===== Data shown =====
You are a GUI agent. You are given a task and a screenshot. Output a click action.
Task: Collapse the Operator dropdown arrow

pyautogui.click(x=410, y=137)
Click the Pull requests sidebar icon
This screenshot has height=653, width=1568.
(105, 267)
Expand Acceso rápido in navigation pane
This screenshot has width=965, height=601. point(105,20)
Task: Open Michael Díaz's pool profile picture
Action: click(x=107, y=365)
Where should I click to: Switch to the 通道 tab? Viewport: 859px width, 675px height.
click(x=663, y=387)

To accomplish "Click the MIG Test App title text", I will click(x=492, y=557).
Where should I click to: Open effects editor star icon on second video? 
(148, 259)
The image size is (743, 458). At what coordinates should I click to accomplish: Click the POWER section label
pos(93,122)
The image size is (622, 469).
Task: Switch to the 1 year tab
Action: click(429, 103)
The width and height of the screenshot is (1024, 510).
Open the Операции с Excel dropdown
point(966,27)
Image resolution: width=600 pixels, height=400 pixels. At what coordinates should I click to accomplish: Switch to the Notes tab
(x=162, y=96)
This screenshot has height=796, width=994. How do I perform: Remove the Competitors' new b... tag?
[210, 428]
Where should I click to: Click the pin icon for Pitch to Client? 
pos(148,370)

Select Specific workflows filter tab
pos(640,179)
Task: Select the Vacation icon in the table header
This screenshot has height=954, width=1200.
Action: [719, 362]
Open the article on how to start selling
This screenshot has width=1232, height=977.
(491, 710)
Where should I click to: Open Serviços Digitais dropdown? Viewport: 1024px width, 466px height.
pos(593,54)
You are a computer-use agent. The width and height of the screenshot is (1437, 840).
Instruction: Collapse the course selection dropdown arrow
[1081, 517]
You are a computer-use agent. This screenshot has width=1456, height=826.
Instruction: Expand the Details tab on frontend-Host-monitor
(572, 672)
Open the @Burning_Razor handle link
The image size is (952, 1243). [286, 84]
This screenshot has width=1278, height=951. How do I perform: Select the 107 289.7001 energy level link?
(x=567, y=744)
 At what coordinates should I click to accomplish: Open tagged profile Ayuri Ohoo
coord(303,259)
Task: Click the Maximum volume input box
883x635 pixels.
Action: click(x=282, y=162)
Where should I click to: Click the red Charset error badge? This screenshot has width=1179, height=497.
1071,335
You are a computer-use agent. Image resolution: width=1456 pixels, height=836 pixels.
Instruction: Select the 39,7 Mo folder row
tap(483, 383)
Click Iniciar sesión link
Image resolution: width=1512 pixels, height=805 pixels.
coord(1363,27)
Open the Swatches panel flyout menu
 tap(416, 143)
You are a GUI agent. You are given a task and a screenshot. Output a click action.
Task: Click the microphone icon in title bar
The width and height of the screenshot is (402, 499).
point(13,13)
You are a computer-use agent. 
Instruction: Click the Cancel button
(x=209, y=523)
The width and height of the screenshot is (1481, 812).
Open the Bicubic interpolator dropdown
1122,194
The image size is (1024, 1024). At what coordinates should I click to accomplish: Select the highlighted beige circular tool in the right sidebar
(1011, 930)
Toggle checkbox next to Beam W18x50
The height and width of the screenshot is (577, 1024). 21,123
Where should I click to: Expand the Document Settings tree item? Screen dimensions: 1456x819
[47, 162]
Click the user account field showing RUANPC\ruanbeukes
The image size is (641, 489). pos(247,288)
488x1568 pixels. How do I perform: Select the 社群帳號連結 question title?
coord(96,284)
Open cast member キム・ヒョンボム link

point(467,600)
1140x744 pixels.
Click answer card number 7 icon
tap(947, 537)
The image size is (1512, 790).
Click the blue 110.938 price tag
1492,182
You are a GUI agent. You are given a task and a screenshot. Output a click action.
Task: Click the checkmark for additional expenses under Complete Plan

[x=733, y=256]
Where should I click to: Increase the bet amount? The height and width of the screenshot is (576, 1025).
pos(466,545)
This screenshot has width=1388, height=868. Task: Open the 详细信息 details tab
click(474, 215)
=====
_Exercise description_:
Switch every "Where should I click to" to "Where do I click to" throughout the items in the block of data above, and write out all of its lines with nothing else changed.

_Answer to this task_:
You are a GUI agent. You are given a task and a screenshot. Output a click action.
Task: Collapse the Operator dropdown arrow

pyautogui.click(x=410, y=137)
Click the Pull requests sidebar icon
This screenshot has height=653, width=1568.
(105, 267)
Expand Acceso rápido in navigation pane
This screenshot has width=965, height=601. point(105,20)
Task: Open Michael Díaz's pool profile picture
Action: click(x=107, y=365)
Where do I click to: Switch to the 通道 tab? Viewport: 859px width, 675px height.
click(x=663, y=387)

To accomplish "Click the MIG Test App title text", I will click(x=492, y=557).
Where do I click to: Open effects editor star icon on second video? 
(148, 259)
The image size is (743, 458). At what coordinates should I click to accomplish: Click the POWER section label
pos(93,122)
The image size is (622, 469).
Task: Switch to the 1 year tab
Action: click(429, 103)
The width and height of the screenshot is (1024, 510).
Open the Операции с Excel dropdown
point(966,27)
Image resolution: width=600 pixels, height=400 pixels. At what coordinates should I click to accomplish: Switch to the Notes tab
(x=162, y=96)
This screenshot has height=796, width=994. How do I perform: Remove the Competitors' new b... tag?
[210, 428]
Where do I click to: Click the pin icon for Pitch to Client? 
pos(148,370)

Select Specific workflows filter tab
pos(640,179)
Task: Select the Vacation icon in the table header
This screenshot has height=954, width=1200.
Action: [719, 362]
Open the article on how to start selling
This screenshot has width=1232, height=977.
(491, 710)
Where do I click to: Open Serviços Digitais dropdown? Viewport: 1024px width, 466px height.
pos(593,54)
You are a computer-use agent. The width and height of the screenshot is (1437, 840).
Instruction: Collapse the course selection dropdown arrow
[1081, 517]
You are a computer-use agent. This screenshot has width=1456, height=826.
Instruction: Expand the Details tab on frontend-Host-monitor
(572, 672)
Open the @Burning_Razor handle link
The image size is (952, 1243). [286, 84]
This screenshot has width=1278, height=951. How do I perform: Select the 107 289.7001 energy level link?
(x=567, y=744)
 At what coordinates should I click to accomplish: Open tagged profile Ayuri Ohoo
coord(303,259)
Task: Click the Maximum volume input box
883x635 pixels.
Action: click(x=282, y=162)
Where do I click to: Click the red Charset error badge? This screenshot has width=1179, height=497.
1071,335
You are a computer-use agent. Image resolution: width=1456 pixels, height=836 pixels.
Instruction: Select the 39,7 Mo folder row
tap(483, 383)
Click Iniciar sesión link
Image resolution: width=1512 pixels, height=805 pixels.
coord(1363,27)
Open the Swatches panel flyout menu
 tap(416, 143)
You are a GUI agent. You are given a task and a screenshot. Output a click action.
Task: Click the microphone icon in title bar
The width and height of the screenshot is (402, 499).
point(13,13)
You are a computer-use agent. 
Instruction: Click the Cancel button
(x=209, y=523)
The width and height of the screenshot is (1481, 812).
Open the Bicubic interpolator dropdown
1122,194
The image size is (1024, 1024). At what coordinates should I click to accomplish: Select the highlighted beige circular tool in the right sidebar
(1011, 930)
Toggle checkbox next to Beam W18x50
The height and width of the screenshot is (577, 1024). 21,123
Where do I click to: Expand the Document Settings tree item? Screen dimensions: 1456x819
[47, 162]
Click the user account field showing RUANPC\ruanbeukes
The image size is (641, 489). pos(247,288)
488x1568 pixels. How do I perform: Select the 社群帳號連結 question title?
coord(96,284)
Open cast member キム・ヒョンボム link

point(467,600)
1140x744 pixels.
Click answer card number 7 icon
tap(947, 537)
The image size is (1512, 790).
Click the blue 110.938 price tag
1492,182
You are a GUI agent. You are given a task and a screenshot. Output a click action.
Task: Click the checkmark for additional expenses under Complete Plan

[x=733, y=256]
Where do I click to: Increase the bet amount? The height and width of the screenshot is (576, 1025).
pos(466,545)
This screenshot has width=1388, height=868. Task: Open the 详细信息 details tab
click(474, 215)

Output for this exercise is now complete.